El monje despachó con la misma facilidad a los otros tres mozos, que cada vez se quitaban más y más ropa ante el baño que les esperaba, hasta que sólo quedó Arn Magnusson.

Arn se quitó la túnica de lana y la larga camisa azul antes de acercarse al hermano Guilbert. Intercambiaron unas palabras que pocos de los espectadores podían comprender por mucho que aguzaran los oídos, pues hablaban en franco.

—No es de extrañar que hayas perdido velocidad con los años, querido instructor —dijo Arn.

—¡Recuerda que nunca estuviste siquiera cerca de golpearme, mocoso! —replicó el hermano Guilbert, riendo, y levantó el garrote amenazador fingiendo dar un golpe ante el cual Arn ni siquiera se inmutó.

—Tu problema es que ya no soy para nada un mocoso —dijo Arn y al momento estalló la lucha.

Ambos pelearon durante mucho tiempo y a una velocidad vertiginosa en la que podían dar cuatro, cinco o seis golpes cada vez que atacaban al otro, que se defendía con la misma velocidad. Y quedó claro desde el principio que esos dos eran superiores en palo sobre tronco.

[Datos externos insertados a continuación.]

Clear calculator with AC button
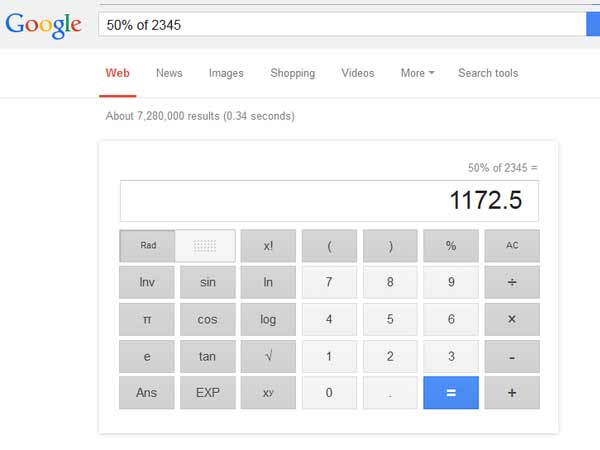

Al final fue como si el cansancio alcanzase primero al monje y entonces Arn aumentó la velocidad hasta que pronto golpeó un pie del monje y venció, a la vez que alargó el garrote para que el monje pudiese agarrarse a él a media caída y saltar y aterrizar allá donde el foso tenía menor profundidad. De esta manera, la mayor parte de su hábito de lana permaneció seca.

A partir de ese momento, ninguno de los mozos fue capaz siquiera de rozar una nueva victoria y eso quedó claro ya cuando empezó el primer juego a caballo.

Primero se trataba de cabalgar el uno contra el otro, cada uno con un saco de piel lleno de arena e intentar golpear al otro para que cayera de la silla. Arn, que había ganado al palo sobre tronco y por tanto decidía el orden en esta lucha, jugó con todos los mozos con la misma facilidad con la que el monje los había despachado con el palo. Cuando sólo quedaba el monje se produjo de nuevo una larga lucha y una exhibición hípica a velocidad vertiginosa con habilidades que eran casi imposibles de comprender. Arn ganó esta vez también y de nuevo pareció como si las fuerzas del monje fueran las primeras en faltar y que aquello fuese determinante.